An historic station property containing many interesting vernacular rural buildings founded in 1836.
The group is virtually a small village and once served as a school and community centre for the surrounding district.
The property is situated in an outstanding landscape setting.
The buildings are pleasantly grouped on a hill surrounded by Pine and EUCALYPTUS Trees, overlooking a small valley.
Dominating the group near the top of the hill is St.Bartholomew
(The Commission is in the process of developing and/or upgrading official statements for places listed prior to 1991. The above data was mainly provided by the nominator and has not yet been revised by the Commission.)
A large pastoral property founded in 1838 which once encompassed most of the land bounded by Bundarra, Tingha, Guyra and Boorolong.
The group includes: homestead and garden with gates; slab outbuildings cottages; shearing shed with surrounding landscape and trees; St Bartholomew's Church of England; Ollera Cemetery; 1862 school; 1840 woolwashing plant; 1895 woolscouring plant; and sites of brickworks.

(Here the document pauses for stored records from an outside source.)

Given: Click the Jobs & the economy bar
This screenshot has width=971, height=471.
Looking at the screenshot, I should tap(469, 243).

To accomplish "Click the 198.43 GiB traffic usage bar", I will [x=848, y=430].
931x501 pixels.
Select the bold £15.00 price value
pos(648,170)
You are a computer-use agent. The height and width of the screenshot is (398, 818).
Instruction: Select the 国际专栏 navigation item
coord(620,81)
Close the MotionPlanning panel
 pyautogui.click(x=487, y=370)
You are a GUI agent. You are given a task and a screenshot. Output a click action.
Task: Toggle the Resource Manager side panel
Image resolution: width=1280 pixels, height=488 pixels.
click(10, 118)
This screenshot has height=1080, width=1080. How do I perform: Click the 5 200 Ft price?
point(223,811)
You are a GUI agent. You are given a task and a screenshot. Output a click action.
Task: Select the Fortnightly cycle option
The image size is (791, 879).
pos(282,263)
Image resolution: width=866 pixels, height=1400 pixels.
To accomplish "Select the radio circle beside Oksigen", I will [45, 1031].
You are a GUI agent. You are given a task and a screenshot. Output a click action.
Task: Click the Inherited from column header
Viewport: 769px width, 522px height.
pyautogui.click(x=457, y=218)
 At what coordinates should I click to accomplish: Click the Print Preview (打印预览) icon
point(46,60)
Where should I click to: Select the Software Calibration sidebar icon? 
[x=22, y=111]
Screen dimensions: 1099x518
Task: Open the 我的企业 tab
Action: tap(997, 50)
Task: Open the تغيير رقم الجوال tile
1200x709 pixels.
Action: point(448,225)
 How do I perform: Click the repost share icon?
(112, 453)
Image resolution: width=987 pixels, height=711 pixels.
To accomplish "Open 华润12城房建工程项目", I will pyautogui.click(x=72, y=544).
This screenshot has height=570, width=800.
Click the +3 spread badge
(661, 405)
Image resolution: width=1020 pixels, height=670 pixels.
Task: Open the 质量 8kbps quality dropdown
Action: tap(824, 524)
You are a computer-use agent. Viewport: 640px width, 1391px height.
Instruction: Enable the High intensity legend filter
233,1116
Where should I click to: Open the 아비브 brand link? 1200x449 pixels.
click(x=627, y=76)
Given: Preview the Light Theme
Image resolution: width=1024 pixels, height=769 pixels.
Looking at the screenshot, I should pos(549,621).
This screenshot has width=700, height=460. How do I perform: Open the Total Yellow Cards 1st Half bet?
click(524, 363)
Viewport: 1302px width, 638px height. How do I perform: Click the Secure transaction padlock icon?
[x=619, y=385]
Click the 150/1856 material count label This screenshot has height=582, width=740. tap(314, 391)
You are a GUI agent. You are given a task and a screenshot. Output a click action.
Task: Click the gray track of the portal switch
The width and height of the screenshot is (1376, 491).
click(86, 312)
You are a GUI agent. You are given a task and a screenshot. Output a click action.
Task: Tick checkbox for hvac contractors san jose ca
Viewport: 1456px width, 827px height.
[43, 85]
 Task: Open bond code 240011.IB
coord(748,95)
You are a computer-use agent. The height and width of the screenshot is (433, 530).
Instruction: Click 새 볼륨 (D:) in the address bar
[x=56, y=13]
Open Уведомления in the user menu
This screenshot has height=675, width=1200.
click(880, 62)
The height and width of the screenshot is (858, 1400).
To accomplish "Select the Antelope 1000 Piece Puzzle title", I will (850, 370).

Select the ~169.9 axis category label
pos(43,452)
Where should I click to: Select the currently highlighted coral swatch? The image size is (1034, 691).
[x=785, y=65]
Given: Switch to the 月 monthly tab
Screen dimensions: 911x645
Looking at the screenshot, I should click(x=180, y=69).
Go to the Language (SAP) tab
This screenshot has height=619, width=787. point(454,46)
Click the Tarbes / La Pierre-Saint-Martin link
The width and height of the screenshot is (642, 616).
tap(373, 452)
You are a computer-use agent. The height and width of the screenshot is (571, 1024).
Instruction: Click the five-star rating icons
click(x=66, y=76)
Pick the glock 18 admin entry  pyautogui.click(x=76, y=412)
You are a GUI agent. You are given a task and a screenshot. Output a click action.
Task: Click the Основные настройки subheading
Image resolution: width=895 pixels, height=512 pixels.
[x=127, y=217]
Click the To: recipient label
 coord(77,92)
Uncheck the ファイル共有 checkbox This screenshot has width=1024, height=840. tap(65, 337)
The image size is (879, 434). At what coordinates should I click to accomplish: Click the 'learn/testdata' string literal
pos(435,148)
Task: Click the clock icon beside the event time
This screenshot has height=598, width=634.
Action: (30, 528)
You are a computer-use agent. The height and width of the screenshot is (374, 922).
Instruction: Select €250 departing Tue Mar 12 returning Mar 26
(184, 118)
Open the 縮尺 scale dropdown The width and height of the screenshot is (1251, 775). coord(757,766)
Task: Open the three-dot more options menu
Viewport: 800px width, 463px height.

Ollera Cemetery is one of the earliest in the New England Region, and depicts the life of pioneers.
It contains seven areas of graves which face east and is divided into family plots rather than by religious denomination.
The immediate boundary is marked by a post and wire fence with a white wooden gate on the northern boundary.
Approximately 60m to the north of the cemetery, the entrance road is bounded by stone pillars supporting an iron gateway, bearing the name Ollera Cemetery.
The gateway is a memorial to Thomas Arundel Everett, the last male member of the Everett family.
A range of monument types and materials is present, including upright slabs of sandstone, marble and granite.
Obelisks, columns, crosses and horizontal slabs are also of these materials.
Some of the older monuments consist of headstone only, while others are within concrete or iron surrounds.
The earliest burial evident is that of Henry Ditmas in 1843, whose grave is marked by an unusual slate stele.
Notable burials are: Edward Arnold Hill (1872) grandson of Robert Southey (Poet Laureate); George Thorpe (1888) who was a house servant to the pioneering Everett family for over forty years and was formerly a servant to the Duke of Wellington at the Battle of Waterloo; William Carew, a shepherd on Ollera Station; a corporal who fought at Waterloo; and Edwin Everett (1909) cofounder of Ollera Station.
There are also members of all other pioneering families of the district including Camerons, Jacksons, Dawsons, McKenzies, Carpendales, Skinners, Pearsons and Stewarts.
Five generations of some of these families are all buried on the site.